In an exclusive Web interview with Urban Land Institute trustee and South Asia chair Simon Treacy in the office of ULI Philippines founding chair Carlos Rufino on Dec. 14, 2011, he stated that he was aware of the showdown between Malacañang and the Supreme Court Chief Justice. He stressed that this political issue would not affect the perception of foreign property investors.

“In majority of countries, I think people look at these headlines every day, they look beyond that and people such as investors as well as these respondents are interested in the Philippines increasingly.”

Inquirer Property reported last week that the Philippines has been an increasingly important destination for property investments. Manila was upgraded in commercial investment prospects by two ranks in the Emerging Trends in Asia Pacific 2012 (a real estate forecast jointly published by the Urban Land Institute and PricewaterhouseCoopers).
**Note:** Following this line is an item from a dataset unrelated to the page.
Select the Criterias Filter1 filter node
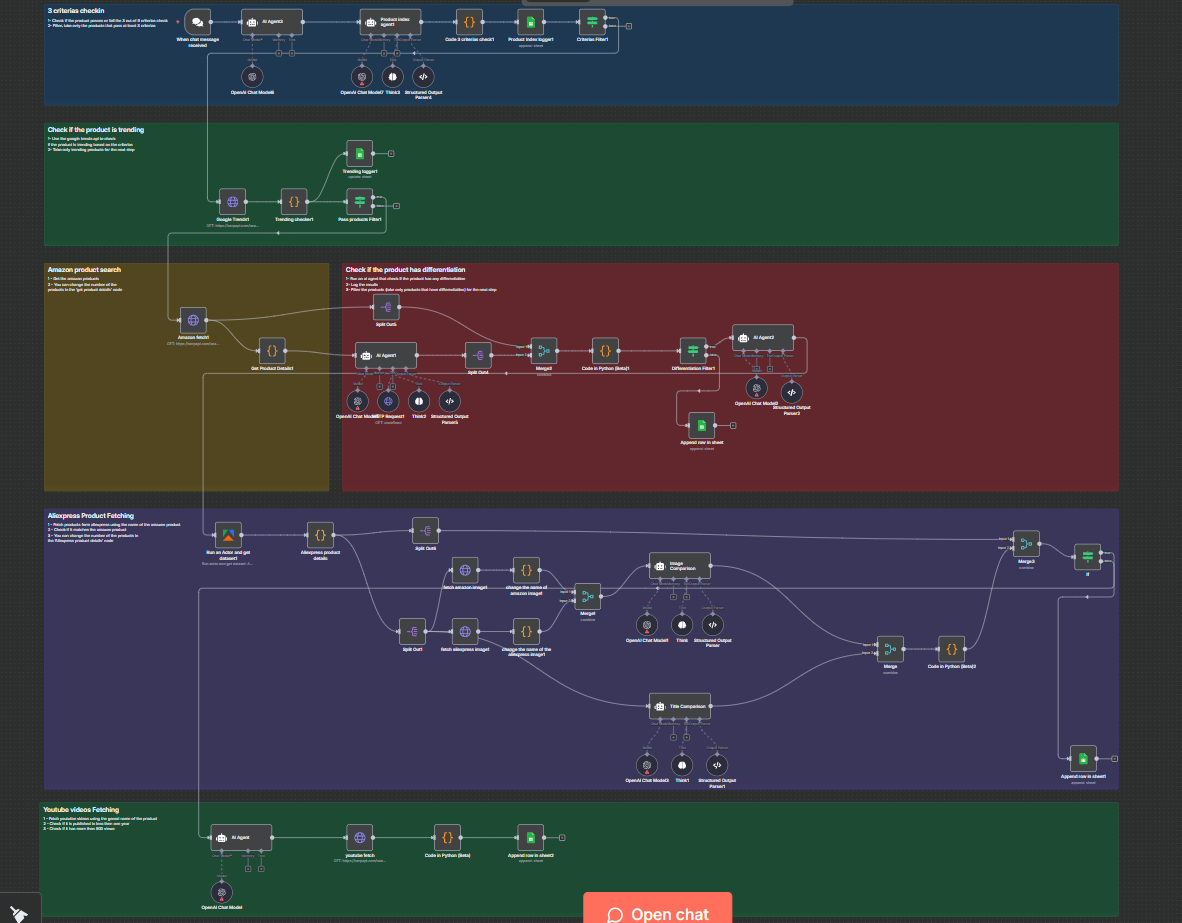(x=592, y=20)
Manila’s improvement—from the 20th to 18th for this year—was largely due to the expected continued growth in the gross domestic product of the Philippines.

“A new government and a surge in foreign investment in the business process outsourcing market—back office and call centers, for the most part—have helped the commercial real estate market, boosting the city’s 2012 investment prospects,” the report stated.
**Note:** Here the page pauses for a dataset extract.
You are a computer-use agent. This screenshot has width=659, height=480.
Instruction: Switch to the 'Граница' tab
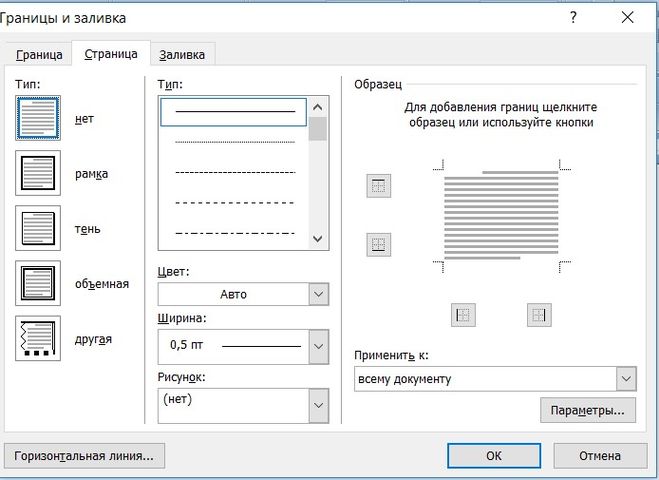point(39,54)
Covering 21 markets in the Asia Pacific, the Emerging Trends ranking is based on the opinions of more than 360 respondents composed of internationally renowned real estate professionals, including investors, developers, property company representatives, lenders, brokers and consultants.

Included in the 52-page report, however, has been the six-place slide of Manila in terms of development, falling to 17th in rankings.
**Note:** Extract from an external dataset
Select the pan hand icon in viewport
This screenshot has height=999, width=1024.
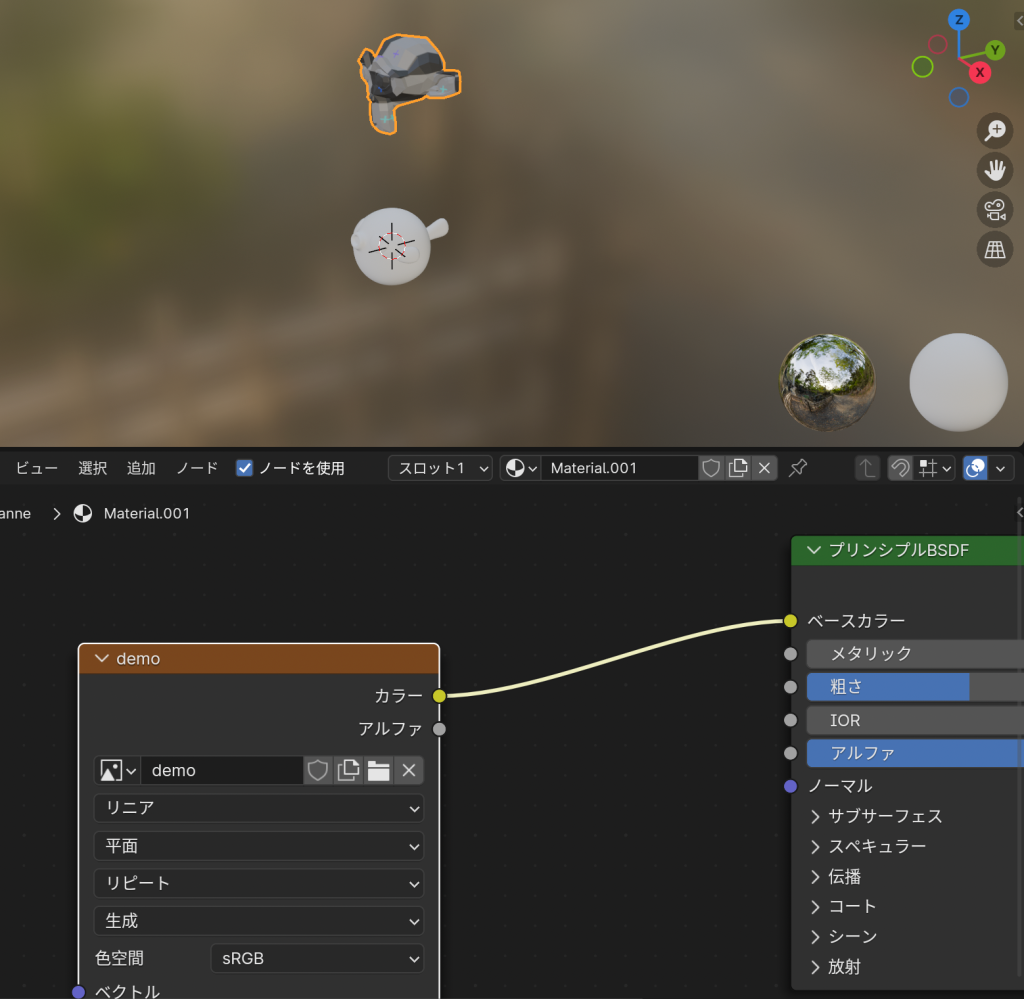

THE FUTURE of the investment climate, like the smog that envelopes the Makati skyline, is unclear.

Inquirer Property asked local property analysts their own take on the possible implications of the ongoing Senate impeachment trial, and their responses were mixed.

Enrique Soriano, a professor at the Ateneo Graduate School of Business and senior adviser at Wong+Bernstein Business Advisory, said that generally, the impeachment pro  ceedings was a political and legitimate exercise and, therefore, should not in any way affect a country’s real estate ranking.

“However, for third-world and emerging economies like the Philippines where foreign direct investments, image and political stability play crucial roles in shaping the investment climate, the present impeachment (proceedings) against the CJ will likely have a direct impact on our real estate index,” Soriano said.

“Politics and business in this country are inextricably linked, and therefore a direct correlation exists. For foreign property investors, vectors of entry in a host country entail not just a full diagnostic of the economic picture but also a thorough understanding of the political risk index, both incumbent and future national complications,” he added.

Two sides

A NEW government and a surge in foreign investment, particularly in BPOs, have propped up the commercial real estate market and, consequently, the country’s investment prospects in 2012.

David Leechiu, country head of Jones Lang LaSalle, explained, “There are two sides to the coin here. The first side, if you look at the last 10, 12 years, despite all the political havoc we went through from the time of Presidents Estrada, Arroyo, with all the coup dé tats, rallies, bombings, the BPO (business process outsourcing) has flourished. Twelve years ago, there were a thousand employees in the BPO industry. Today there are about 620,000 people.”

He said, “There are some industries and some companies that have adapted to that. So we can say despite all our political problems, we’ve been fine in attracting these industries, but what is the cost? The cost is that our credibility as a political institution needs a lot of restoration, and so how the world will see this thing is going to depend on how we conduct ourselves and whether it will stand scrutiny from the international community.”

Liu Chui added: “Now if we have credibility, then what that will translate for us is that dramatic opening of the Philippines to the world. Because of our political situation, we have been one of the lowest recipients of world direct investments. Yes, the 12-year period hasn’t stopped the BPO industry from growing. The 12-year political strife has not stopped the overseas remittances from flowing, (but) it has come at a cost of foreign direct investment of progress.”